** START Article **

Rondo has been hesitant to make any prognostications about his return throughout the preseason, and he said Tuesday he won’t make his final decision until shortly before tipoff — after his pregame nap.

“The plan is to see how I feel (Wednesday) maybe around 5 o’clock,” he said. “See if I can give it a go. … If I was ready to go, I’d tell you I was ready to go. I haven’t told you I was ready to go.”

Rondo missed the entirety of the preseason after breaking a bone in his hand in late September. He originally was expected to miss a month or more of the regular season, as well, but has — by all accounts — enjoyed a much quicker recovery.

Ever since an opening-night return for Rondo became a realistic possibility, there has been a natural desire to quantify his chance of playing against the Nets. That’s something Stevens says he tries to avoid.

** END Article **
** START Supplied material **

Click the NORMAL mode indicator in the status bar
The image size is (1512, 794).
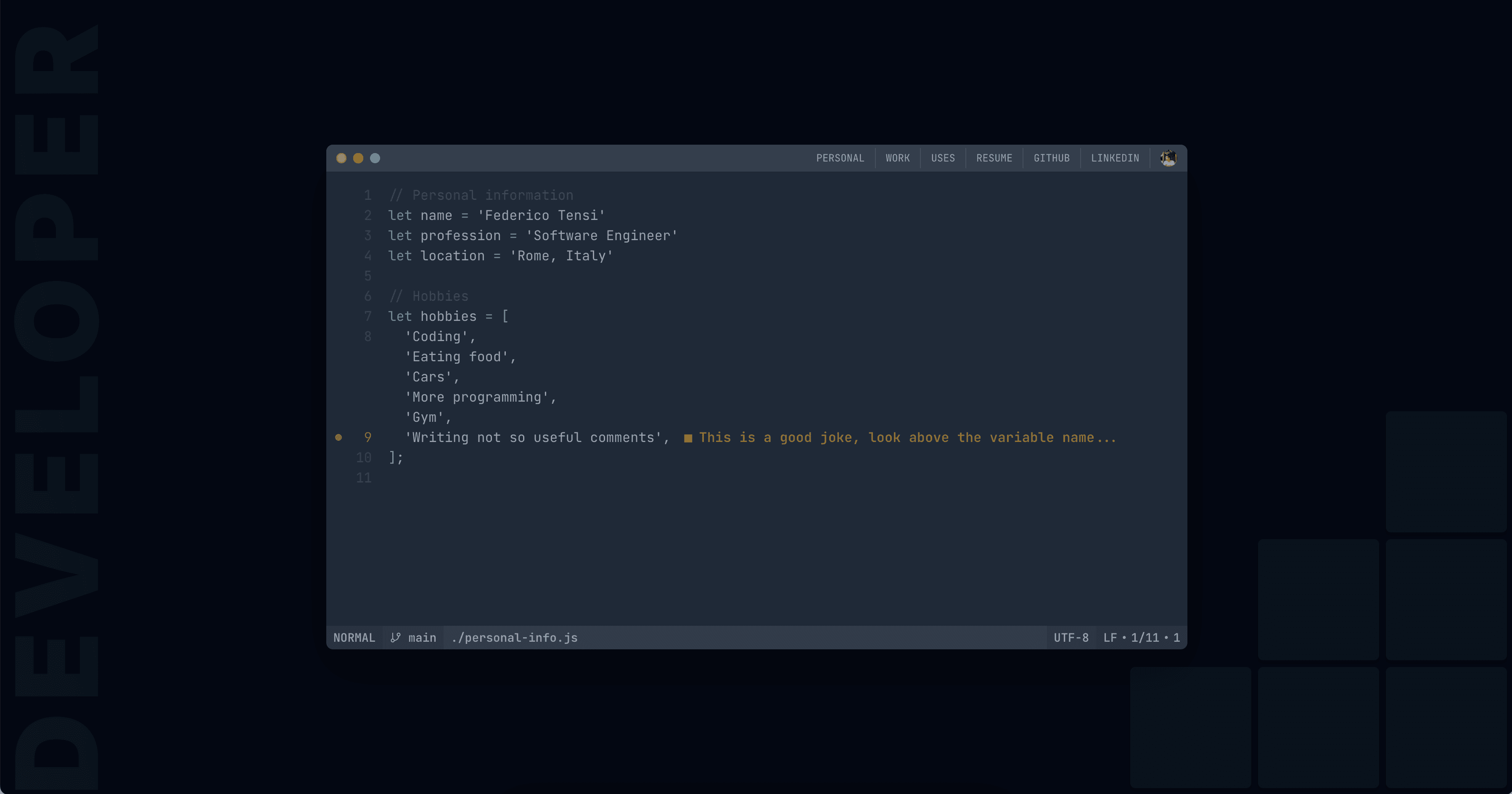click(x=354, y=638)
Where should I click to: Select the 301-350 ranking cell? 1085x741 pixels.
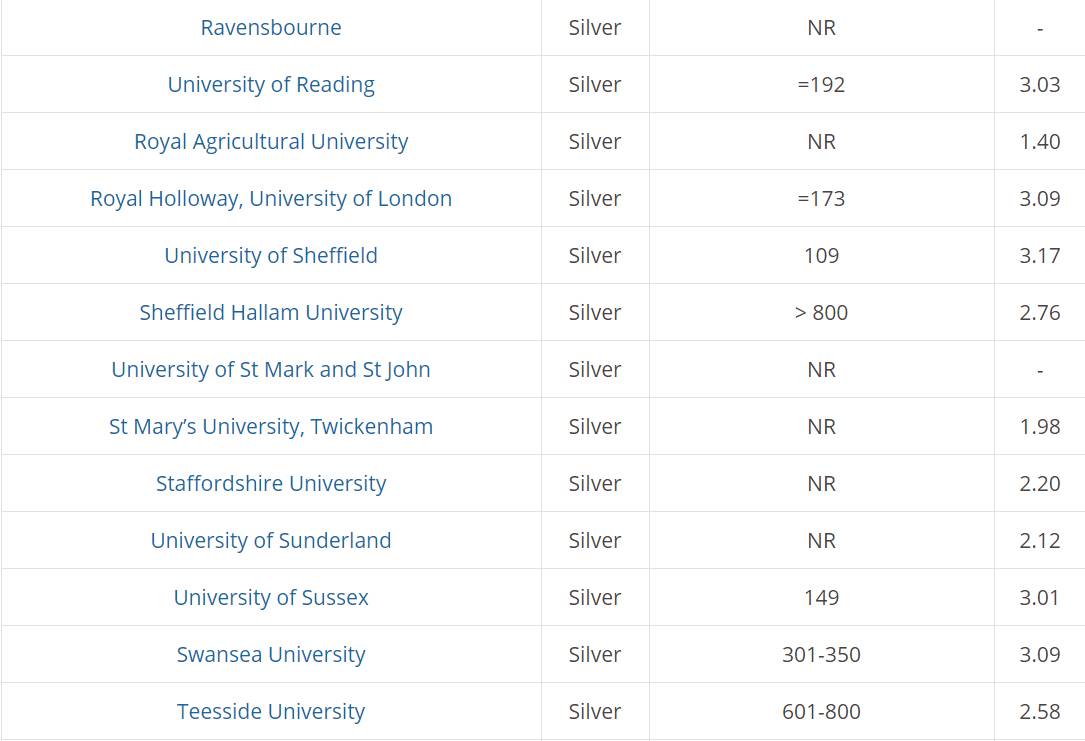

** END Supplied material **

> _Written instruction 1_
Repeat the stretch of the Rondo article from "Rondo has been" through "much quicker recovery.".
> _Written instruction 2_
In the Rondo article, what injury did Rondo suffer in late September?
> _Written instruction 3_
Resume the article about Rondo's return from where it stops.

> _Exercise answer 1_
Rondo has been hesitant to make any prognostications about his return throughout the preseason, and he said Tuesday he won’t make his final decision until shortly before tipoff — after his pregame nap.

“The plan is to see how I feel (Wednesday) maybe around 5 o’clock,” he said. “See if I can give it a go. … If I was ready to go, I’d tell you I was ready to go. I haven’t told you I was ready to go.”

Rondo missed the entirety of the preseason after breaking a bone in his hand in late September. He originally was expected to miss a month or more of the regular season, as well, but has — by all accounts — enjoyed a much quicker recovery.

> _Exercise answer 2_
He broke a bone in his hand.

> _Exercise answer 3_
“I only operate in probably this mindset,” the second-year coach said. “If you can play, you can play. If you can’t, you can’t. I don’t really get into the 100 percent, 85 percent, 83 percent, all that stuff as far as how a person feels or how a doctor goes about it. Now obviously, you have to manage some things within the game, depending on if (players) have a minutes restriction or those types of things, but there won’t be any of that if and when he’s ready to play.”

It sounds like the man making that decision ultimately will be Rondo himself.

“I’ve got the call at the end of the day as far as my comfort level,” he said. “I don’t want to have any second thoughts when I go out there and play.”